Nochlin, Linda. 1971. “Why Have There Been No Great Women Artists?” ARTnews 69 (9): 22–39, 67–71.
Pollock, Griselda. 1988. Vision and Difference: Femininity, Feminism and the Histories of Art. London: Routledge.
Said, Edward W. 1978. Orientalism. New York: Pantheon Books. — Саид, Эдвард. 2006. Ориентализм. Западные концепции Востока. Перевод А. В. Говорунова. Санкт-Петербург: Русский Мiръ.
Silverman, Kaja. 1996. The Threshold of the Visible World. New York: Routledge.
Spivak, Gayatri Chakravorty. 1988. “Can the Subaltern Speak?” In Marxism and the Interpretation of Culture, edited by Cary Nelson and Lawrence Grossberg, 271–313. Urbana: University of Illinois Press.

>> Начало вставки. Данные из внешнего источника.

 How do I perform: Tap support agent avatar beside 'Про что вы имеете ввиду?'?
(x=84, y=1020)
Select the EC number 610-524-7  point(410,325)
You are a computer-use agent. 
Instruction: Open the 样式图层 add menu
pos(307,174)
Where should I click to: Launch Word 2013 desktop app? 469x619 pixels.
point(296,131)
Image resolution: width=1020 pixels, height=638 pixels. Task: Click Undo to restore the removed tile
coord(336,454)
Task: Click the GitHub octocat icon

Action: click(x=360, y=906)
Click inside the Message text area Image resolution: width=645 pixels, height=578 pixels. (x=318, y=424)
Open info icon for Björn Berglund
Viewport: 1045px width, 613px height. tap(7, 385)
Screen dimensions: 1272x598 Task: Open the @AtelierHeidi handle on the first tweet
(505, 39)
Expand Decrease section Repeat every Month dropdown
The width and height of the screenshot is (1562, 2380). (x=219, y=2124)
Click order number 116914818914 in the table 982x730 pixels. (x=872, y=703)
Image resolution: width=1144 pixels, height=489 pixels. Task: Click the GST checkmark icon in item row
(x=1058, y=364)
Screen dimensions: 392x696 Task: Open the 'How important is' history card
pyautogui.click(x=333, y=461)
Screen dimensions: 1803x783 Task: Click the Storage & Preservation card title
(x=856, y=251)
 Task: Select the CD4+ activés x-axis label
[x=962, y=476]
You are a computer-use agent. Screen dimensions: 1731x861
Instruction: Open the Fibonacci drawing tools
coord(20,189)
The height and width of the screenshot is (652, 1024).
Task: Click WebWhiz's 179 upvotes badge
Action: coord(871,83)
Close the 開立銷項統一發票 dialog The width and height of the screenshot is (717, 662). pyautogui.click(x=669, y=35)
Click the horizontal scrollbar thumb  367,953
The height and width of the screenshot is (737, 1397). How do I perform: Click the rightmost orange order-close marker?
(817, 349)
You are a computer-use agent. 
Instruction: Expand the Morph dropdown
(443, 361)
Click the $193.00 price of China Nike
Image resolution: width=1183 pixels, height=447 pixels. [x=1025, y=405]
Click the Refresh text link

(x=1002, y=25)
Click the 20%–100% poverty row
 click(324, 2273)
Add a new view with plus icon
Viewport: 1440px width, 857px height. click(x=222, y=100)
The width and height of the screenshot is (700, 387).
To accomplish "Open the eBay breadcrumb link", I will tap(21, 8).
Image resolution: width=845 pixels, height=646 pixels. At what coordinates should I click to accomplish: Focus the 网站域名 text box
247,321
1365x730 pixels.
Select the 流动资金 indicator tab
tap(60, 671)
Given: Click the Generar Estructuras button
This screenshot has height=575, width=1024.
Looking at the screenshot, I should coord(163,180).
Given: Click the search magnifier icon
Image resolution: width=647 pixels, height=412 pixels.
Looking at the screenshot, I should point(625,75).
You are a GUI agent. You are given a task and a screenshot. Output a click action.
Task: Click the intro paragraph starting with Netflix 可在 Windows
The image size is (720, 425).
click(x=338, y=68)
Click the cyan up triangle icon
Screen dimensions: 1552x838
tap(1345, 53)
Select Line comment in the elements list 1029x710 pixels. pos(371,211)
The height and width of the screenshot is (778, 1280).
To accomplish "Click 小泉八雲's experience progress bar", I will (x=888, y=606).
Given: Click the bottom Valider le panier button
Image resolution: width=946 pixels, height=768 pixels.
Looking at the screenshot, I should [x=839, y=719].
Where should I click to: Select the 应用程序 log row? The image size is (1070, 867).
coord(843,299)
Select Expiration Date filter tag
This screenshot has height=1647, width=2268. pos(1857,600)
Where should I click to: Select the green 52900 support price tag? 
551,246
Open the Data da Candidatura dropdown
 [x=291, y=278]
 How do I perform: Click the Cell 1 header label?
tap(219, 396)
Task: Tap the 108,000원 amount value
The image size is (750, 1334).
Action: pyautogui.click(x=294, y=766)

2. Как возникли visual studies: институциональная и тематическая предыстория
Едва ли возможно установить, кто именно первым ввёл в оборот выражение «визуальная культура» (visual culture). Вероятно, это связано с тем, что соответствующая проблематика складывалась постепенно и лишь позднее получила устойчивое терминологическое выражение. Николас Мирзоев — один из ключевых авторов и редакторов, связанных с формированием визуальных исследований, — датирует первые употребления этого термина в академической литературе началом 1960-х годов.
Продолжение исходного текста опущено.